Chi è riuscito a mettere piedi in Giordania in che condizioni è arrivato?

La maggioranza di loro – e di coloro che devono ancora arrivare – è ferita profondamente nell’animo. In più c’è chi ha subito delle violenze molto gravi. Si tratta di persone che sono uscite di corsa dalle loro case, senza prendere niente con sé, per salvarsi la vita. E non tutti ci sono riusciti. C’è anche chi avrebbe preferito morire dentro la propria terra ed è stato “forzato” a fuggire. Chi è rimasto, invece, è stato ucciso. La situazione, per esempio a Erbil, è davvero molto critica.

Servirebbe un aiuto concreto dalla Comunità internazionale?

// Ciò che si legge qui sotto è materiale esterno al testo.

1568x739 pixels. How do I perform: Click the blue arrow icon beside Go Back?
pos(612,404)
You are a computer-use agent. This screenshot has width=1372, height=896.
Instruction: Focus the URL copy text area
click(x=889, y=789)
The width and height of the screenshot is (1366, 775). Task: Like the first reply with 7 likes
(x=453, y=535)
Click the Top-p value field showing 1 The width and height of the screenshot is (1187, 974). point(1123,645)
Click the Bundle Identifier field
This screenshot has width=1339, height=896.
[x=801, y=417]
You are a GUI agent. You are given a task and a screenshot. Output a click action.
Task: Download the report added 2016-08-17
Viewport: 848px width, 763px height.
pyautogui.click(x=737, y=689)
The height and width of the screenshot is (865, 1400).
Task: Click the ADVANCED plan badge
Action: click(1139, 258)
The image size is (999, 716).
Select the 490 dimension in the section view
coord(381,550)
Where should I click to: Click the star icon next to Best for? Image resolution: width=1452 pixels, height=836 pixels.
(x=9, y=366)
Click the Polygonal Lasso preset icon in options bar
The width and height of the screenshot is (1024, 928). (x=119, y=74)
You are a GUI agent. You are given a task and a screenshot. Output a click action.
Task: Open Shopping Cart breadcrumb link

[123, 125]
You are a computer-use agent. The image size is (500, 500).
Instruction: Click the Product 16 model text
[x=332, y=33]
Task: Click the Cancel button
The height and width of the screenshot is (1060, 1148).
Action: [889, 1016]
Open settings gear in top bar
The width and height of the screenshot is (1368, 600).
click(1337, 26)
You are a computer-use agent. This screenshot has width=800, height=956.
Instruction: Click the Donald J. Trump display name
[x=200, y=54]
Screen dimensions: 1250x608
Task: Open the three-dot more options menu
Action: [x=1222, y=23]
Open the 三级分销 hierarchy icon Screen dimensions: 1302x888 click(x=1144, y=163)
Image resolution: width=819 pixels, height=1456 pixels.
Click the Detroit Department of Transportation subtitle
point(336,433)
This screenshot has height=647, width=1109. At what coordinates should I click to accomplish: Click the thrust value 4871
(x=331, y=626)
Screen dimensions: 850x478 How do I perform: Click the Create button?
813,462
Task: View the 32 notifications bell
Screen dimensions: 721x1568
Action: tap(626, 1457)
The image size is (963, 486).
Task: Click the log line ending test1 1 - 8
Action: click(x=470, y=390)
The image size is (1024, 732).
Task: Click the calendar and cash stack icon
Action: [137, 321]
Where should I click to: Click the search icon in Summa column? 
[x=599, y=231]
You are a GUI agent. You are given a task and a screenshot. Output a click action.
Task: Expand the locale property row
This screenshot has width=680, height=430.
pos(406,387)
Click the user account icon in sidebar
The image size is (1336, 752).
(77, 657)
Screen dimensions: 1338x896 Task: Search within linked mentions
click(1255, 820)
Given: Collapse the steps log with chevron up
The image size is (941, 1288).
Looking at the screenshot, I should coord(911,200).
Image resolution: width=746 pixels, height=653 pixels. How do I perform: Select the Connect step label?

Sì, e invece è tutto fermo, o quasi: quando l’emergenza umanitaria è stata in Siria si è agito in fretta e furia, mentre adesso nessuno si sta comportando come in quell’occasione. Si devono fare accordi a livello internazionale per portare più gente e in meno tempo. Ma il tutto è da contestualizzare in un Paese come la Giordania, già soffocato da un altissimo numero di profughi e povero di acqua.

 

Qual è la situazione?

L’accoglienza che stiamo dando cerca di alleviare il dolore, ma la ferita di quello che è successo (e sta succedendo) è profonda: il segno non se ne va via, rimane dentro. Ho vissuto nel 1967 la guerra dei sei giorni fra Israele e Giordania e nel 1970 quella civile fra palestinesi e giordani: sto vedendo le stesse difficoltà e la stessa malvagità, se non addirittura maggiori. È una cosa che addolora enormemente: solo con la fede – che in queste situazioni diventa più “vera” – si riesce a sopportare tutto questo; nella preghiera si trova il coraggio. C’è chi pensa e ha paura che ora toccherà proprio alla Giordania subire l’ondata dell’Isis, ma nonostante questo grande timore i giordani vogliono accogliere i bisognosi dentro le loro case.